Likewise, it is casually assumed that we can know truth without being incapable of espousing other erroneous beliefs. I can know that 2+2=4 with a high degree of certainty without being infallible in all math (I never took calculus or trigonometry). I can know how to wire a socket without knowing every jot and tittle of advanced electronics. I can change a water pump on a car without being a full-fledged mechanic. My knowledge was flawed and incomplete and fallible in all those cases, yet the thing I knew I knew with great certainty.

Paul expressly teaches that the Church is “the pillar and bulwark of the truth” (1 Tim 3:15). That is accepted because it is in infallible Scripture. You as Protestants believe in an infallible Scripture without having to be personally infallible. I and Catholics agree with you. I think there are many different ways that God communicates to us that Scripture is inspired revelation, apart from Church authority.

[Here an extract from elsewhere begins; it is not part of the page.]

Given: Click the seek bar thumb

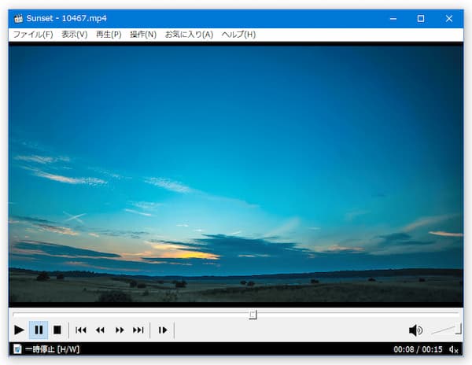Looking at the screenshot, I should point(253,315).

“Truth” is universally presented in Scripture as able to be known (without people having to be “infallible” in order to do so). And there was one faith and one body of truth, not hundreds, as in Protestantism:

John 8:31-32 (RSV as throughout) Jesus then said to the Jews who had believed in him, “If you continue in my word, you are truly my disciples, and you will know the truth, and the truth will make you free.”

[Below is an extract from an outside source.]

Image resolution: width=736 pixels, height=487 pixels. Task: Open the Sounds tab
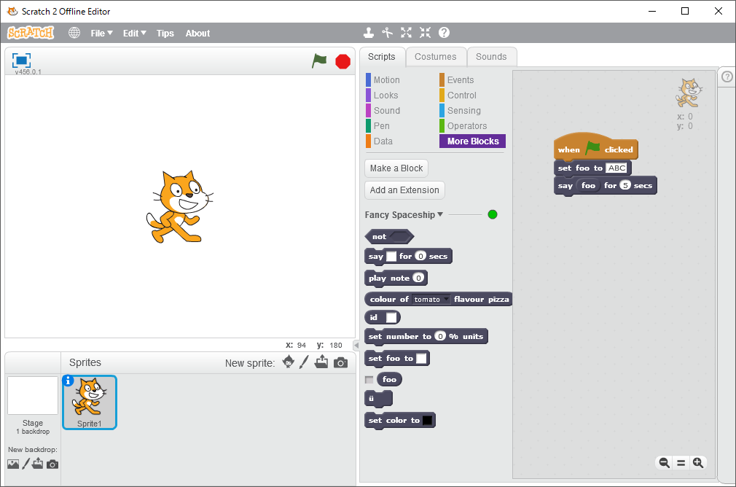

John 16:13 When the Spirit of truth comes, he will guide you into all the truth; for he will not speak on his own authority, but whatever he hears he will speak, and he will declare to you the things that are to come.

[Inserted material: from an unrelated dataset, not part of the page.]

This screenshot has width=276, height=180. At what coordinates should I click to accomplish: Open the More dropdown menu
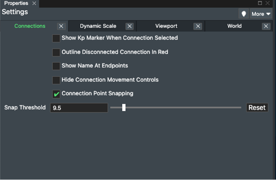tap(261, 14)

Romans 2:8 but for those who are factious and do not obey the truth, but obey wickedness, there will be wrath and fury.

1 Corinthians 2:13 And we impart this in words not taught by human wisdom but taught by the Spirit, interpreting spiritual truths to those who possess the Spirit.

2 Corinthians 4:2 We have renounced disgraceful, underhanded ways; we refuse to practice cunning or to tamper with God’s word, but by the open statement of the truth we would commend ourselves to every man’s conscience in the sight of God.

2 Corinthians 11:10 . . . the truth of Christ is in me . . .

2 Corinthians 13:8 For we cannot do anything against the truth, but only for the truth.

Galatians 5:7 You were running well; who hindered you from obeying the truth?

2 Thessalonians 2:10-13 and with all wicked deception for those who are to perish, because they refused to love the truth and so be saved. Therefore God sends upon them a strong delusion, to make them believe what is false, so that all may be condemned who did not believe the truth but had pleasure in unrighteousness. But we are bound to give thanks to God always for you, brethren beloved by the Lord, because God chose you from the beginning to be saved, through sanctification by the Spirit and belief in the truth.

1 Timothy 2:4 who desires all men to be saved and to come to the knowledge of the truth.

1 Timothy 4:3 . . . those who believe and know the truth.

2 Timothy 1:13-14 Follow the pattern of the sound words which you have heard from me . . . guard the truth which has been entrusted to you by the Holy Spirit who dwells within us.

2 Timothy 2:25 . . . God may perhaps grant that they will repent and come to know the truth,

2 Timothy 3:7-8 who will listen to anybody and can never arrive at a knowledge of the truth. As Jannes and Jambres opposed Moses, so these men also oppose the truth, men of corrupt mind and counterfeit faith;

2 Timothy 4:4 and will turn away from listening to the truth and wander into myths.

2 Peter 1:12 Therefore I intend always to remind you of these things, though you know them and are established in the truth that you have.

1 John 2:21 I write to you, not because you do not know the truth, but because you know it, and know that no lie is of the truth.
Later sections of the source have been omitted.